Selma Russell joins the group for a short while. There was a mix-up in names and it is Wilhelmina Russell who was supposed to be in Group A. Selma Russell can’t stay with their group because she is black, and the black mothers are all in a different group and have different lodgings in New York. They stay in Harlem rather the Hotel Commodore, where Party A is staying.

Accompanying Wilhelmina Russell is a note from her husband that says she has just been released from the Maine Insane Asylum. She informs the group that all is not well at home because her husband is having an affair. Each group of mothers is accompanied by a nurse in case there are medical problems.

Minnie Seibert is another member of the group. She is Jewish and married to a chicken farmer who fled Russia to seek religious freedom in America. Her husband thought it was a waste of time for her to go, but Minnie persisted.

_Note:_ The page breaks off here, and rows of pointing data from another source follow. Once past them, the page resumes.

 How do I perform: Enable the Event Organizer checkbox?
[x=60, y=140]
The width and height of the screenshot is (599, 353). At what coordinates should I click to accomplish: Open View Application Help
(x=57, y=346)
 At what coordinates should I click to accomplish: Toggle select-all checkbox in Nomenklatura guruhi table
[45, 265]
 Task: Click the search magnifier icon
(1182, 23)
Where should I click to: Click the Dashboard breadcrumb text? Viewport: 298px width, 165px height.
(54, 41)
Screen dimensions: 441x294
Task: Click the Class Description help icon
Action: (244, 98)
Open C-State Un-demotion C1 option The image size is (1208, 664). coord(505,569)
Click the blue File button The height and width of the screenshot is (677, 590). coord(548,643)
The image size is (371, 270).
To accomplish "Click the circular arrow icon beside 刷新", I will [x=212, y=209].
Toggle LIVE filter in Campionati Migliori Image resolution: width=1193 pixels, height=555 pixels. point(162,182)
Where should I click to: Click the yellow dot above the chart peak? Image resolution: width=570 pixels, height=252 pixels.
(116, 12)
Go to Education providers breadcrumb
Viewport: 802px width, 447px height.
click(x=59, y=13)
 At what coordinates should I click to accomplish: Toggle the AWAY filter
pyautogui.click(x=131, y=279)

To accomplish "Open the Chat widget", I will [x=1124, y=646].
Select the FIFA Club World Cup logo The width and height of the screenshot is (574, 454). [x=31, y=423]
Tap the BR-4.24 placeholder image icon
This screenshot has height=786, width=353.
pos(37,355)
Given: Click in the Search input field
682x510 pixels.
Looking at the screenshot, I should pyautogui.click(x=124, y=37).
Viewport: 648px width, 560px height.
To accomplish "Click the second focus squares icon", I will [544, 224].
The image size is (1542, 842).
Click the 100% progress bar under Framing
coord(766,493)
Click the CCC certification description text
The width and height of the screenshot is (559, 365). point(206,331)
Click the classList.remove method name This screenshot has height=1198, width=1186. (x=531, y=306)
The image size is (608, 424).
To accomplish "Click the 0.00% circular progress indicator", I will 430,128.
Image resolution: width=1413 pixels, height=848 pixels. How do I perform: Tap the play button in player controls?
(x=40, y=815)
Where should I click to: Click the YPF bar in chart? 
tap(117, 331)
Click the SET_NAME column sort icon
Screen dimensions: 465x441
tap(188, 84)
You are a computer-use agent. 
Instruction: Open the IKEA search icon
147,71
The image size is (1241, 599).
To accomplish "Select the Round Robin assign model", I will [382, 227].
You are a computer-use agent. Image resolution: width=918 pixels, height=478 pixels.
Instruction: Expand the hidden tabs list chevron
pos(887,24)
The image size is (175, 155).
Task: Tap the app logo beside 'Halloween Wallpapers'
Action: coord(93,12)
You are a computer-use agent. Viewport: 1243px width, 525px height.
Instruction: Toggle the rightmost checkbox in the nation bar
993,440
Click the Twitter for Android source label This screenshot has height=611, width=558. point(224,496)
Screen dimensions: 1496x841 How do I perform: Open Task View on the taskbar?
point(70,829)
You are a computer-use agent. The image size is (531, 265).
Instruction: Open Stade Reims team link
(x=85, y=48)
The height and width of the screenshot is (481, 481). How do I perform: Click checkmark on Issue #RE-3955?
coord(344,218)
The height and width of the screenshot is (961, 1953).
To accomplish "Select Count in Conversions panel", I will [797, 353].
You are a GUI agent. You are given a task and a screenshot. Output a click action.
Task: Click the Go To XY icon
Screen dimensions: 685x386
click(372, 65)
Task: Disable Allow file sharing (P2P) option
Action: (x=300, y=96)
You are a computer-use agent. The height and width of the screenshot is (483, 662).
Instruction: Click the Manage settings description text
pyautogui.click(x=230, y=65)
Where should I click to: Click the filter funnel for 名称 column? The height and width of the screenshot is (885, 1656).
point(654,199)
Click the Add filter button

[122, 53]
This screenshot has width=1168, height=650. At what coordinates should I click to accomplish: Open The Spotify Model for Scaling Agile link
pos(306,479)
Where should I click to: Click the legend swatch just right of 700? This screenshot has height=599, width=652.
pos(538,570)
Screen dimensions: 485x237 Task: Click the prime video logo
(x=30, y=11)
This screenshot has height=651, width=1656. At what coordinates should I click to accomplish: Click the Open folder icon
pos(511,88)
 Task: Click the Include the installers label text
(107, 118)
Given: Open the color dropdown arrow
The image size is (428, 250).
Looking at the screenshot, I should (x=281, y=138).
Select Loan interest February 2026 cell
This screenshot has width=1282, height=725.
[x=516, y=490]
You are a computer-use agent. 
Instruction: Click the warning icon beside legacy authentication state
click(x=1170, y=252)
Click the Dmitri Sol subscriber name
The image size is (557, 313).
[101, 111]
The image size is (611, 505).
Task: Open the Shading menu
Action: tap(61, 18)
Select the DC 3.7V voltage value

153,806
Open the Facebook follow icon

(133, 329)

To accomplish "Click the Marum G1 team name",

Katie McConnell is Irish and lost two sons in the war. She does have a younger son who, because of polio, walks with crutches. Her husband, a policeman, is proud that Katie is going, and thinks “she did the whole family honor by going on this pilgrimage.”

Last to join the group is a wealthy woman named Genevieve “Bobbie” Olsen, whose husband owns a railroad. She has booked her own room on the ship and arrives at the ship in a limousine. No one knows how she will adapt to the rest of the group, who are working class.

Actually, the women eventually all blend into a supportive group. One by one, the mothers tell about their sons, and through their grief, they find common ground. The tour is not without problems, especially when the party arrives at the battlefield where the boys lost their lives.

The author, April Smith, performs a valuable service in resurrecting a part of American history that has either been forgotten or ignored. She based the book on a diary shown to her by the son of the only real character in the story, Lt. Nicholas Hammond. He led a group of Gold Star Mothers from the United States to France’s battlefields and back.